start Passage shown

Hiroshi Yamauchi: Making the JVM release memory

Friday, June 21, 2013

Making the JVM release memory

It's well known that a Java application (the JVM) won't typically release much memory once it's warmed up, even when the application is lightly loaded or even idle at a later time.

If you plot the memory usage (or the resident set size) of a Java application, it typically looks like a mostly flat line after an upslope at the beginning. At a low level, this corresponds to the memory pages of the Java heap gradually getting allocated, and once all the pages are allocated, the memory usages stays mostly flat even when a large portion of the heap is not used * **.

This can be a problem if a Java application is run on a non-dedicated system (a server or desktop) where it co-exists with other (non-Java) applications. In a non-dedicated system, one application that's not playing nice with others by dominating the memory can slow down the other applications, or prevent them from running.

This is where an experimental JVM feature, DeallocateHeapPages, that I worked on comes in. It causes the underlying memory pages that correspond to the unused (free) parts of the heap to be deallocated (released) and helps reduce the memory usage of a Java application. Internally, it calls the system call madvise(MADV_DONTNEED) for the bodies of free chunks in the old generation without unmapping the heap address space.

Another way to look at this is that this feature makes the memory usage of a Java application behave more like that of a C/C++ application where the process memory usage is more in line with the memory actually used by the application.

This has been very useful for servers and desktop tools that we have at Google and helped save a lot of memory (RAM) usage.

The implementation currently supports the concurrent mark sweep (CMS) collector and the Linux platform.

Here's the email thread on the OpenJDK mailing list and a link to the JVM patch:

http://mail.openjdk.java.net/pipermail/hotspot-gc-dev/2013-January/005664.html

http://cr.openjdk.java.net/~hiroshi/webrevs/dhp/webrev.00/

The patch hasn't been accepted (yet) as the support for all the other OS platforms is deemed necessary for that to happen, which it lacks. I might be able to address that at some point, if I have the time and resources to make it happen.

* For simplicity, I am ignoring the memory use other than the heap such as the native C heap and the thread stacks here as the heap uses usually by far the largest amount of memory.

end Passage shown
start Provided material

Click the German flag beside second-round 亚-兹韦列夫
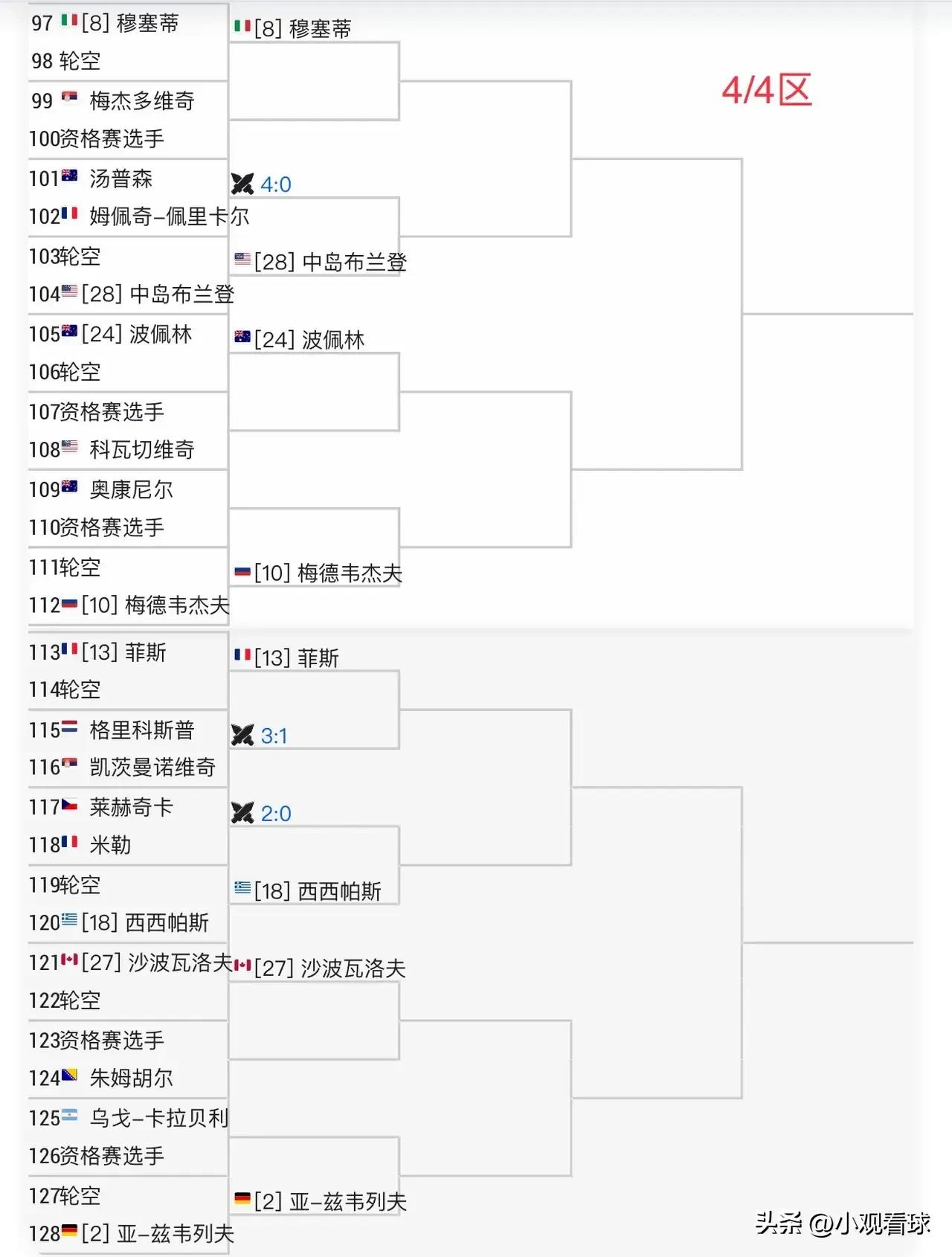952x1257 pixels. click(x=242, y=1199)
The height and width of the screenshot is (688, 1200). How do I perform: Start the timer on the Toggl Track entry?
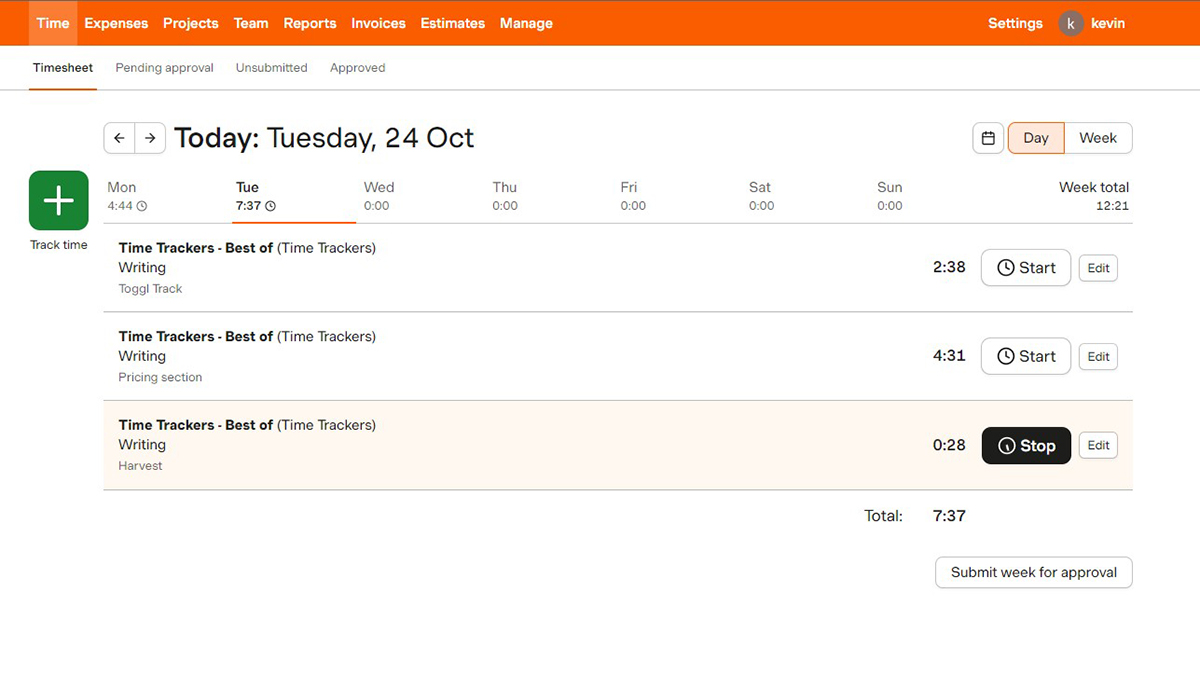(1025, 267)
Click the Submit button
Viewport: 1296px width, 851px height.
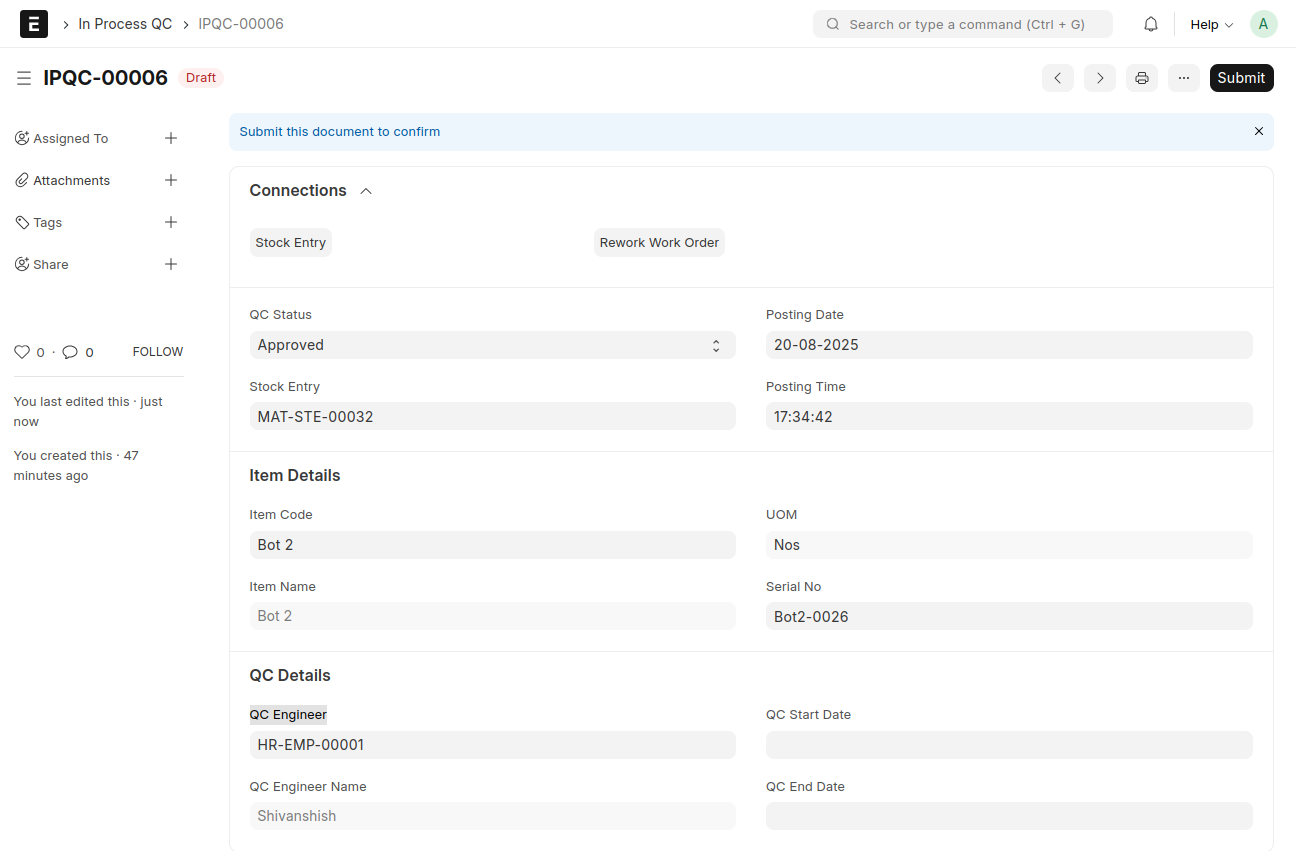[1241, 78]
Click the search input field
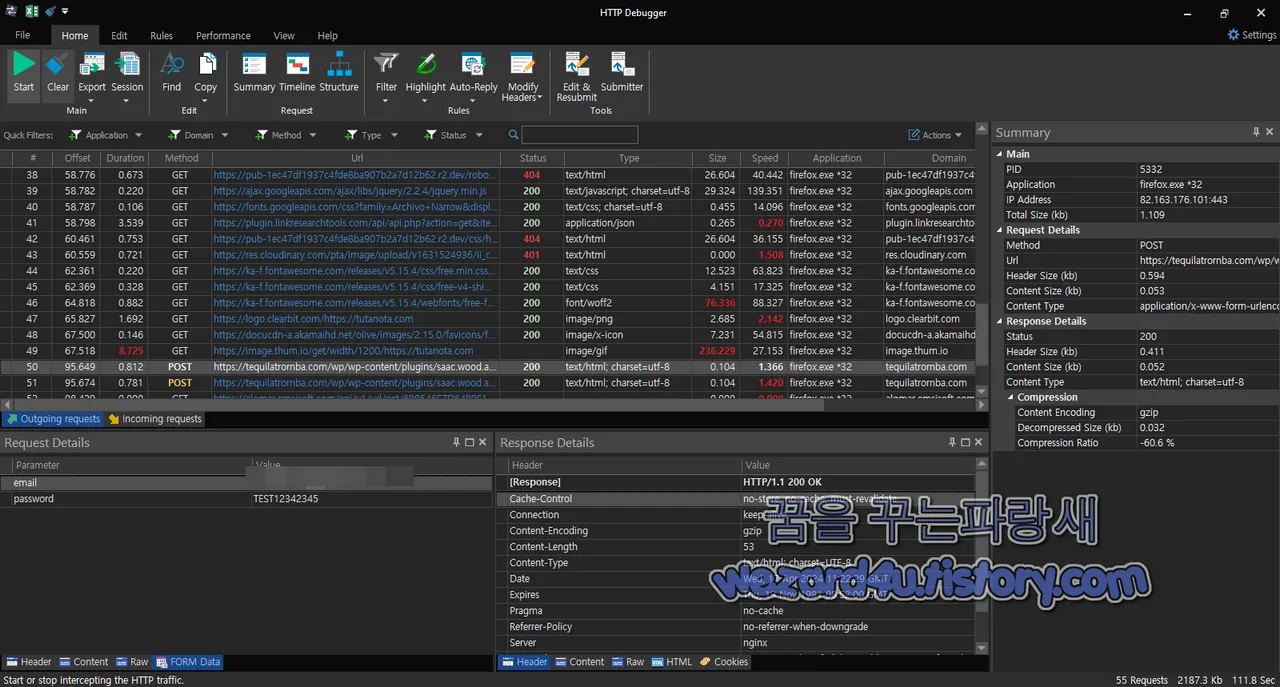 click(580, 134)
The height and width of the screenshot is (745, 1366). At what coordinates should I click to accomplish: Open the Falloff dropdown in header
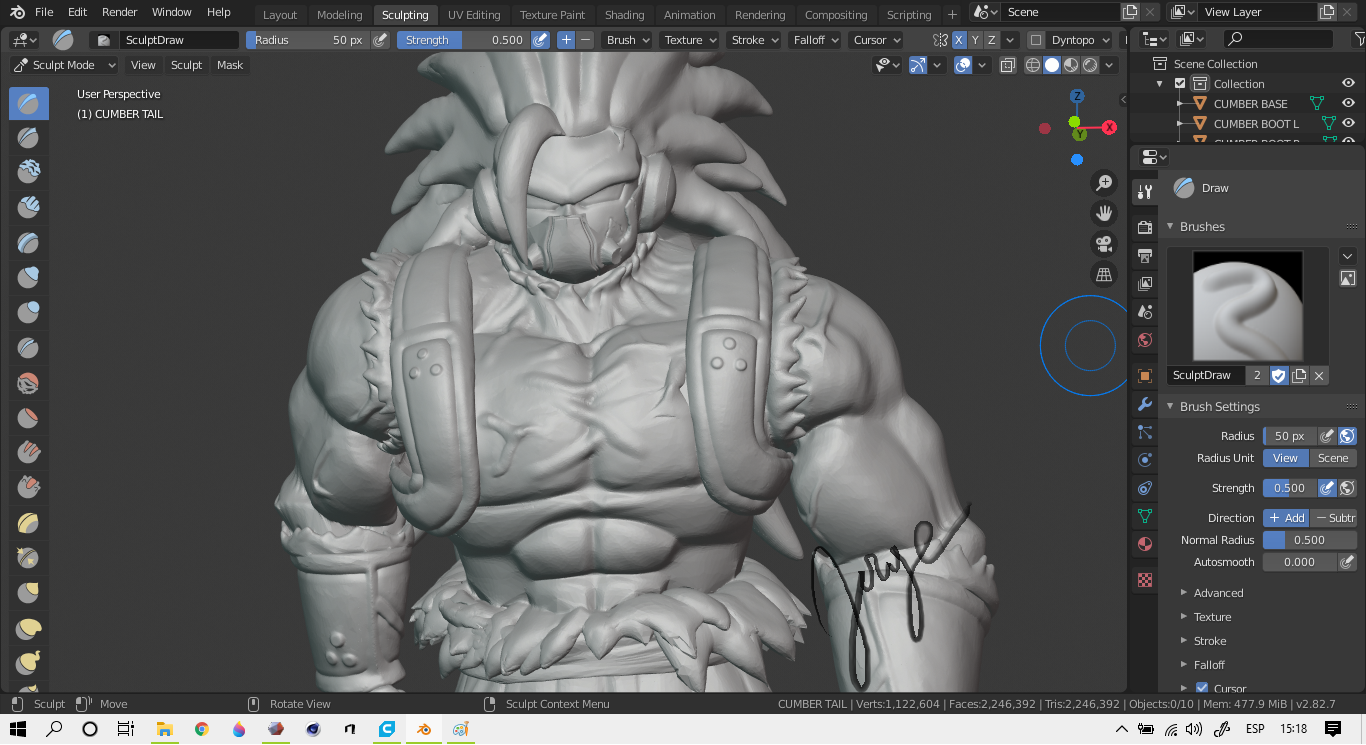point(814,40)
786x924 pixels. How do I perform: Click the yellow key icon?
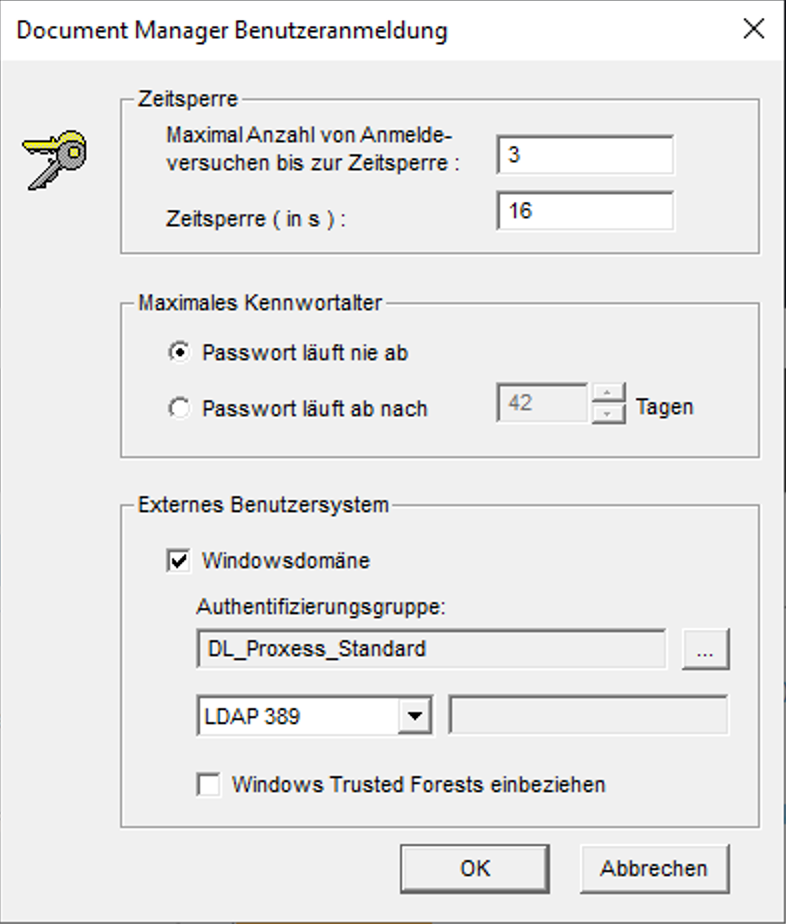pos(55,158)
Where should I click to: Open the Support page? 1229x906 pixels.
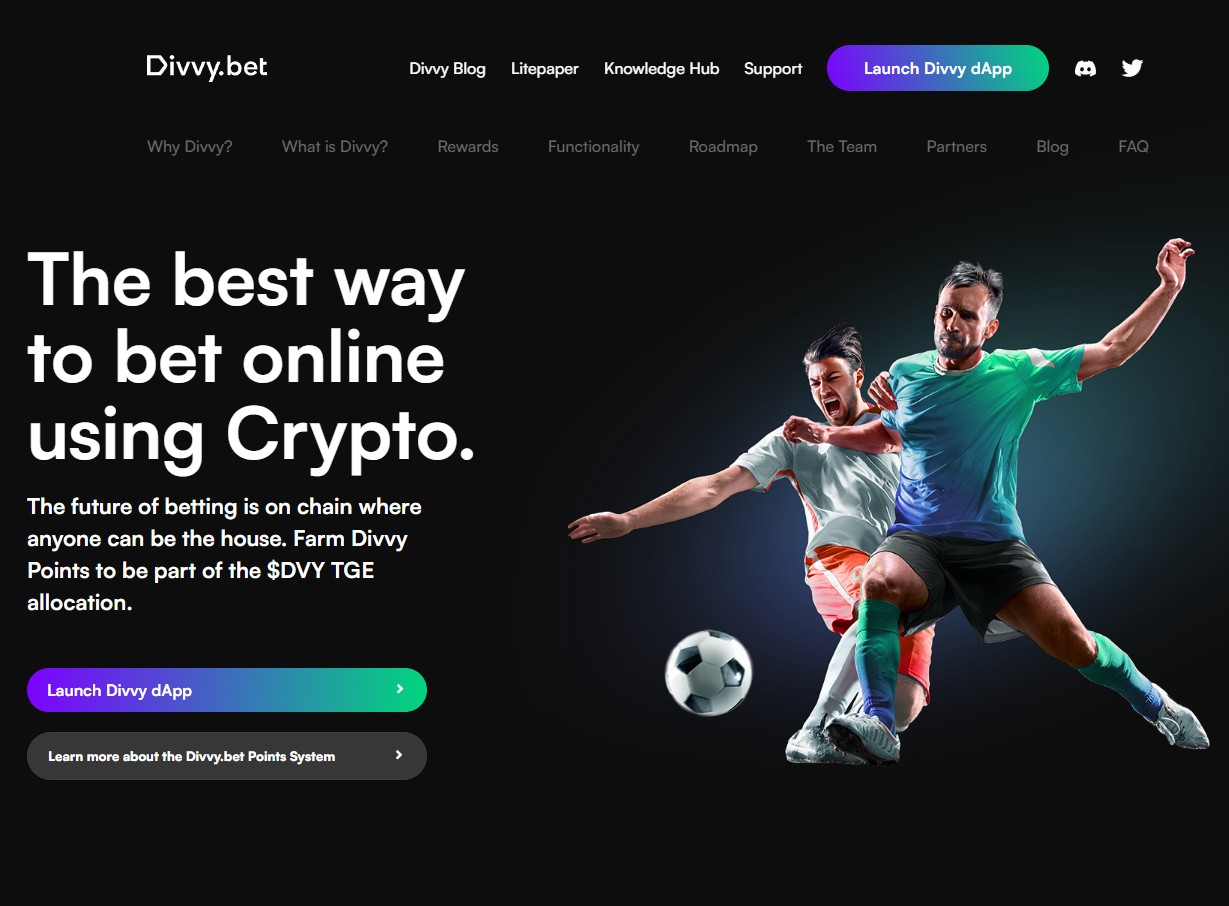pyautogui.click(x=773, y=69)
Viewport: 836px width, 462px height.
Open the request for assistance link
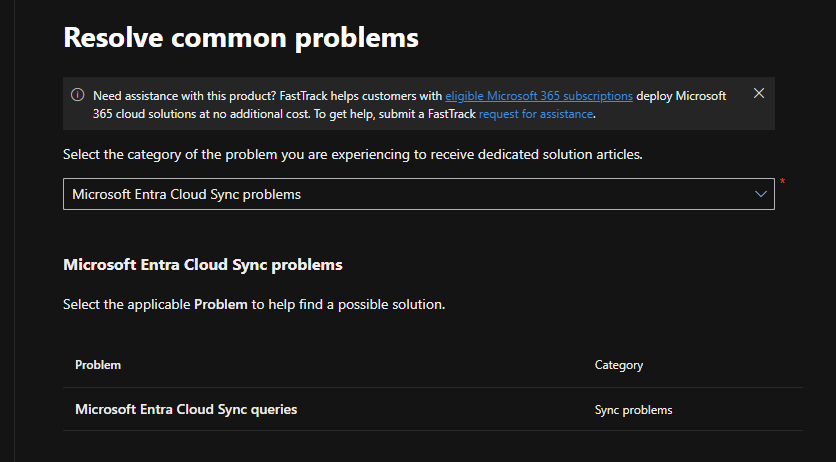pyautogui.click(x=536, y=114)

end Provided material

**Exercise set**
A. Transcribe the part of the JVM memory post that opens with the words containing "Another way to" and closes with "memory (RAM) usage.".
B. Pick up the JVM memory post after its last sentence and keep writing it.

**Task responses**
A.
Another way to look at this is that this feature makes the memory usage of a Java application behave more like that of a C/C++ application where the process memory usage is more in line with the memory actually used by the application.

This has been very useful for servers and desktop tools that we have at Google and helped save a lot of memory (RAM) usage.

B.
** Though the serial garbage collector (-XX:+UseSerialGC) of the JVM can occasionally shrink the heap and return memory, it's almost never used in production for an obvious performance reason. The parallel collector and the concurrent mark sweep (CMS) collector, which are often used in production, almost never shrink the heap and return memory, in my experience.

11 comments:

Dave Minter said...: I'm curious - do you know of any particular reason why it's necessary to specify a maximum heap size up front when kicking off the JVM rather than just allowing it to consume resources up to the OS enforced limits? Or is it just a historical accident? It's often been a frustration to me when really I want to say "use as much memory as possible" rather than constraining it.

Anyway, nice work on the new feature, thanks!; August 14, 2013 at 5:39 AM
Hiroshi Yamauchi said...: Dave,

I don't know of a particular reason as a fact as I wasn't there when the JVM was originally designed.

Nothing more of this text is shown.